Exercise directions:
Go through the records below and report each line with "Click" in it.

Saved entries:
BEGIN

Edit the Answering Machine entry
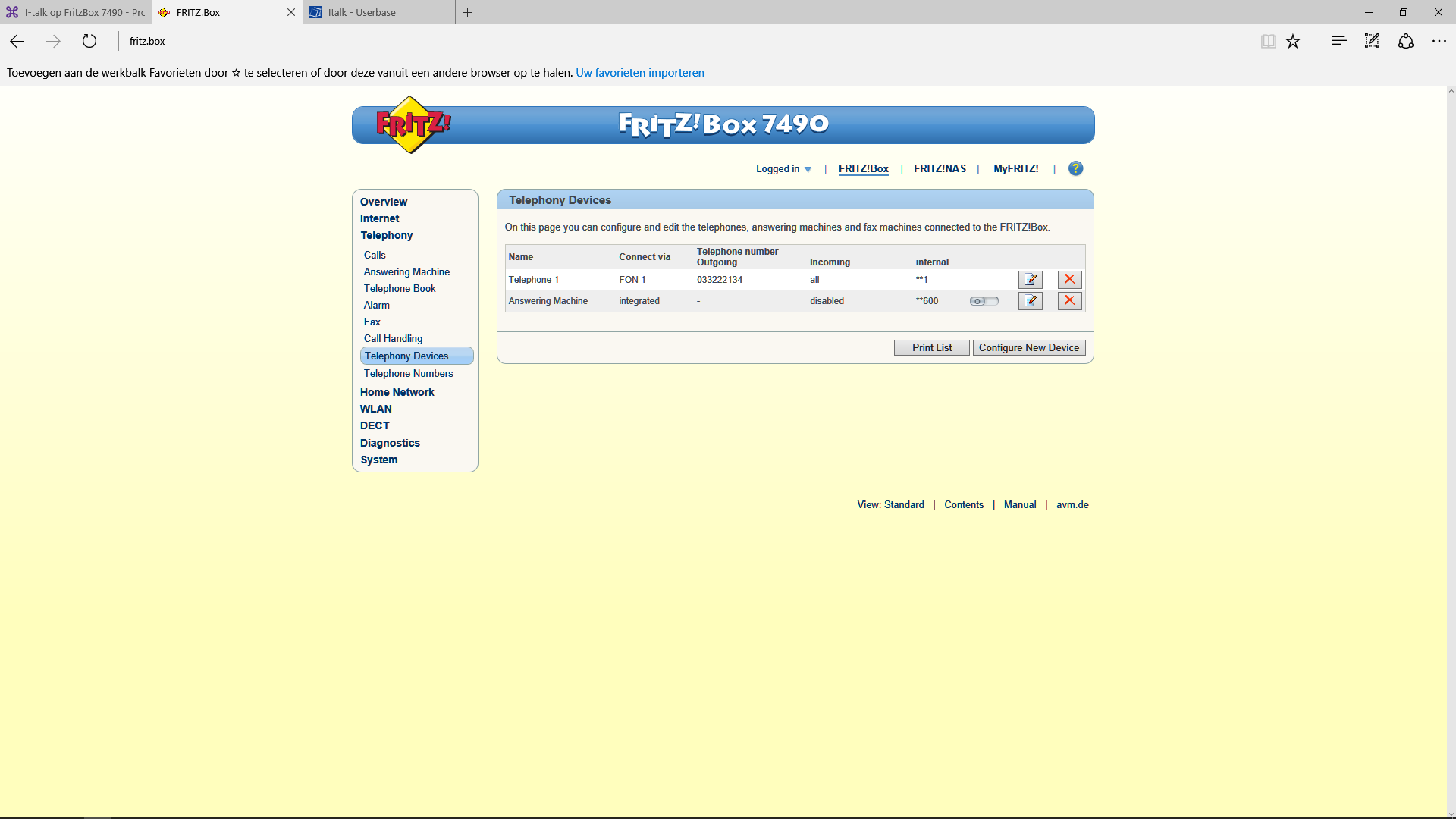1456x819 pixels. point(1030,301)
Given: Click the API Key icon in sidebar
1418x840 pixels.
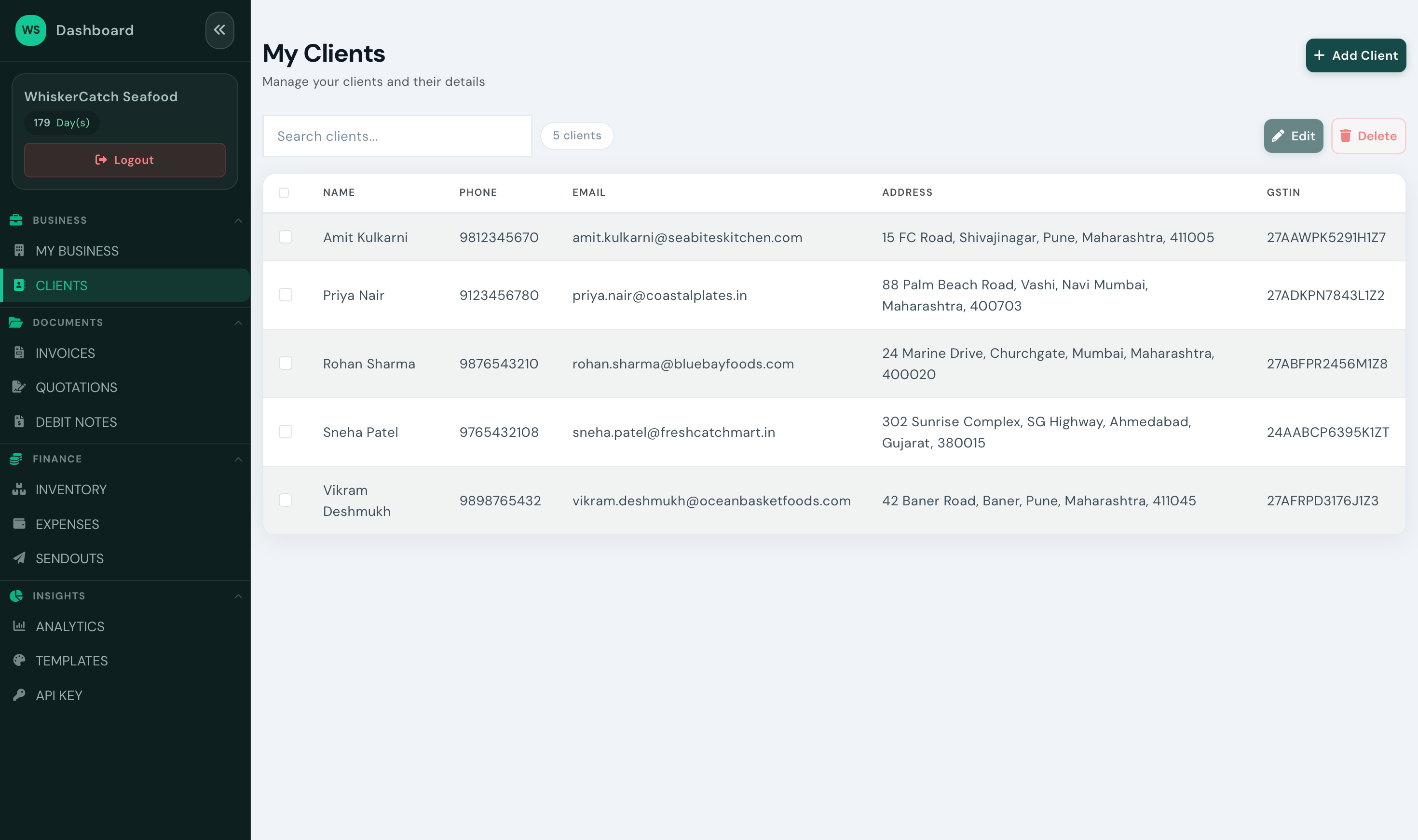Looking at the screenshot, I should (19, 695).
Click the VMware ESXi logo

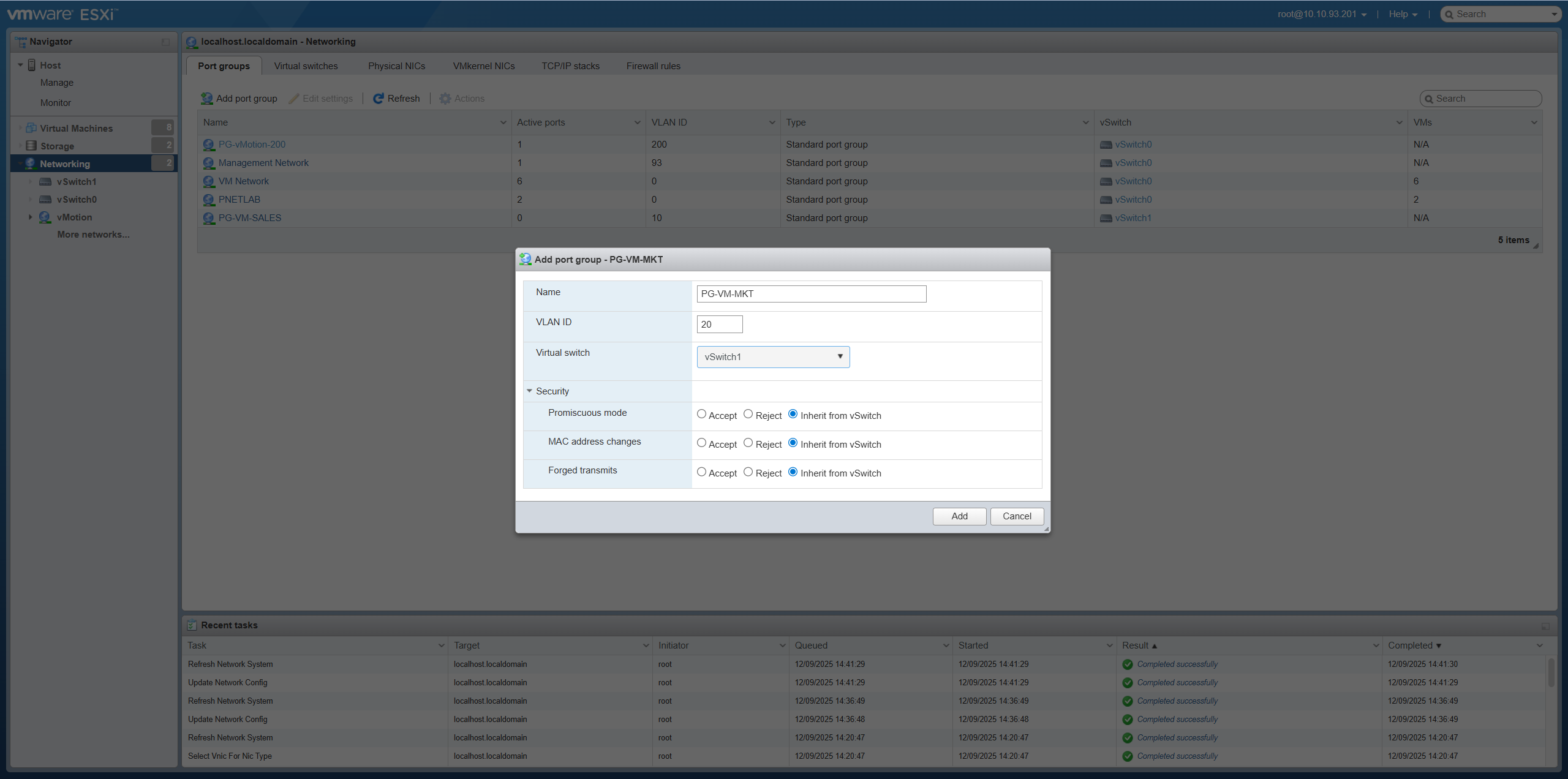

END

Answer space:
Given: Click the API Key icon in sidebar
Click the VMware ESXi logo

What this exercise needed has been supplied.